Text-to-Speech (TTS)
Overview
TTS services convert the LLM's text output back into natural-sounding audio for the caller.
Supported Providers
Cartesia
State-of-the-art low-latency voice synthesis.
from piopiy.services.cartesia.tts import CartesiaTTSService
tts = CartesiaTTSService(
api_key="YOUR_CARTESIA_KEY",
voice_id="9581E290-7F04-4B24-A619-216CC9C6C1B1"
)
ElevenLabs
High-quality, realistic voices with emotional depth.
from piopiy.services.elevenlabs.tts import ElevenLabsTTSService
tts = ElevenLabsTTSService(
api_key="YOUR_ELEVENLABS_KEY",
voice_id="pNInz6ovfV9PZpgP7Dsn"
)
Deepgram TTS (Aura)
Optimized for high-speed streaming conversations.
from piopiy.services.deepgram.tts import DeepgramTTSService
tts = DeepgramTTSService(
api_key="YOUR_DEEPGRAM_KEY",
voice_id="aura-asteria-en"
)
Performance Features
- Audio Streaming: Audio is streamed in chunks to ensure playback starts immediately.
- Voice Customization: Adjust speed, pitch, and stability depending on the provider.

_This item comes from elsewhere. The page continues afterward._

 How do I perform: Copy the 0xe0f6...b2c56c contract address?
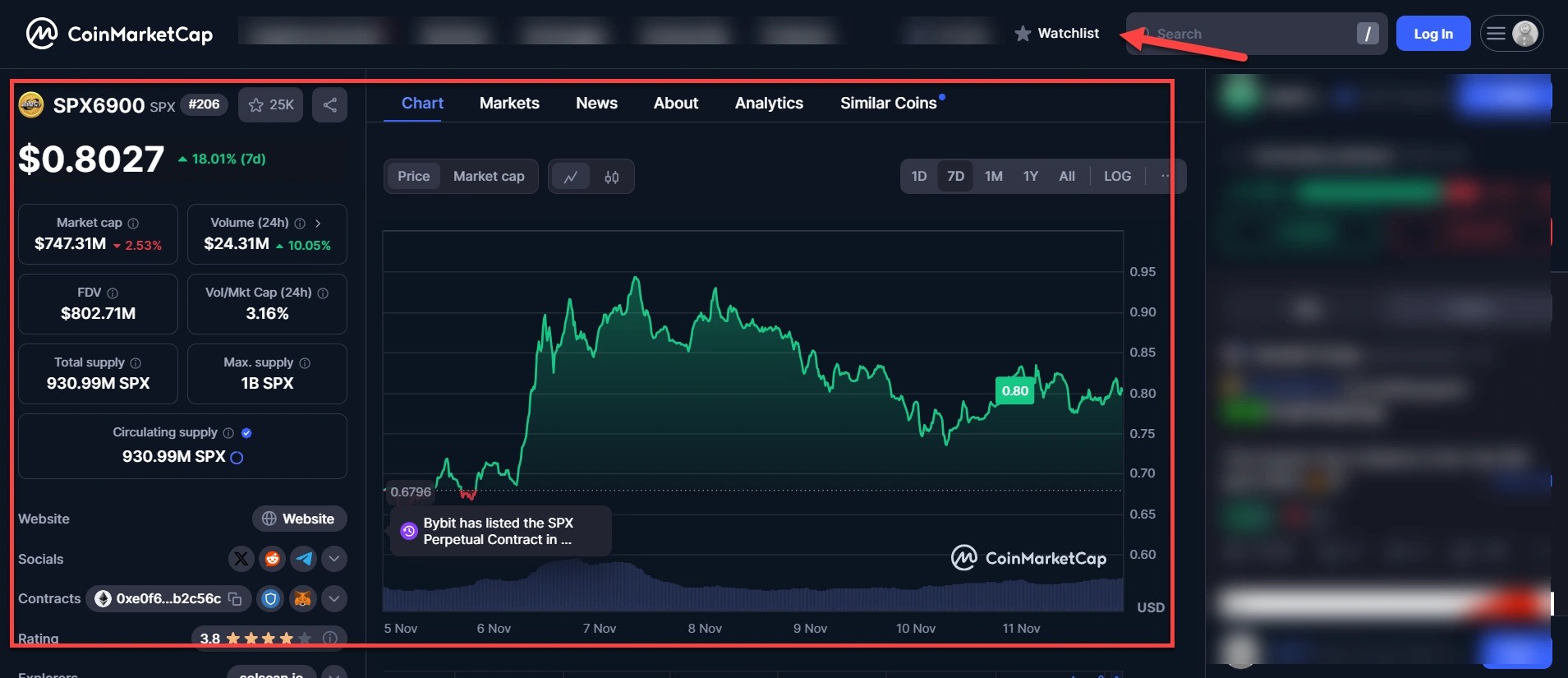pyautogui.click(x=235, y=599)
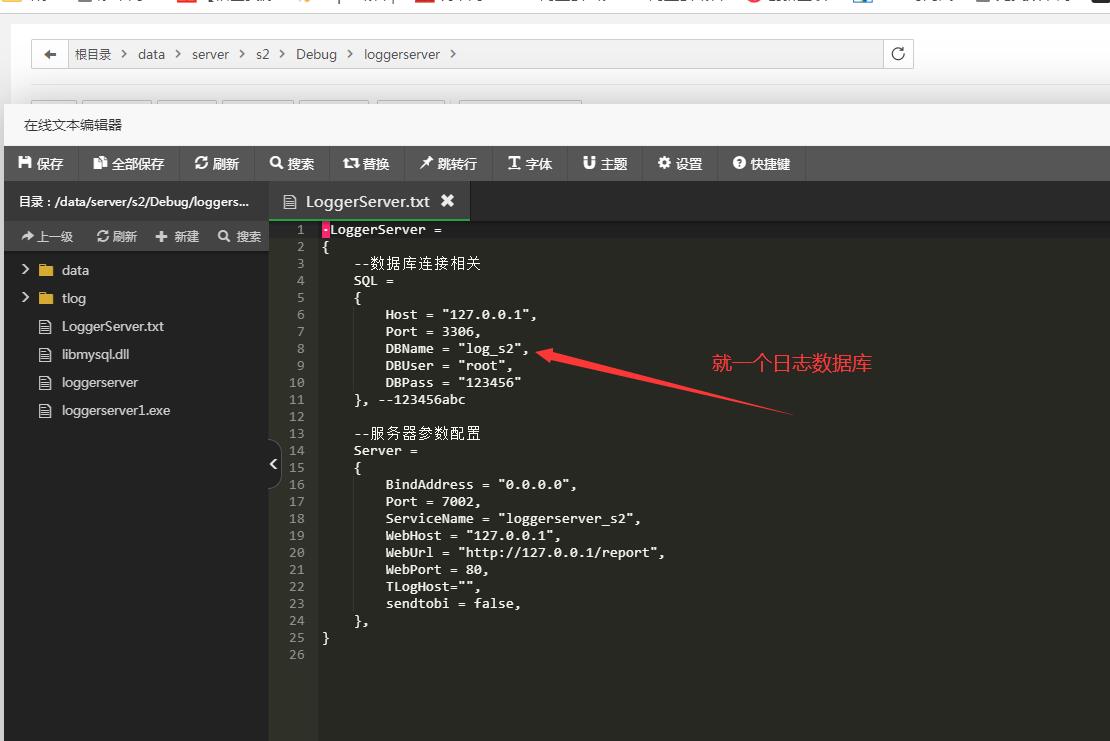Click the back arrow next to the breadcrumb

(49, 54)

- Caching: Frequently used phrases can often be cached by providers to reduce costs and latency.
Best Practices
- Sample Rate: Ensure the TTS output sample rate matches your transport requirements (24kHz is common).
- Voice Selection: Choose voices that match your agent's persona for a better user experience.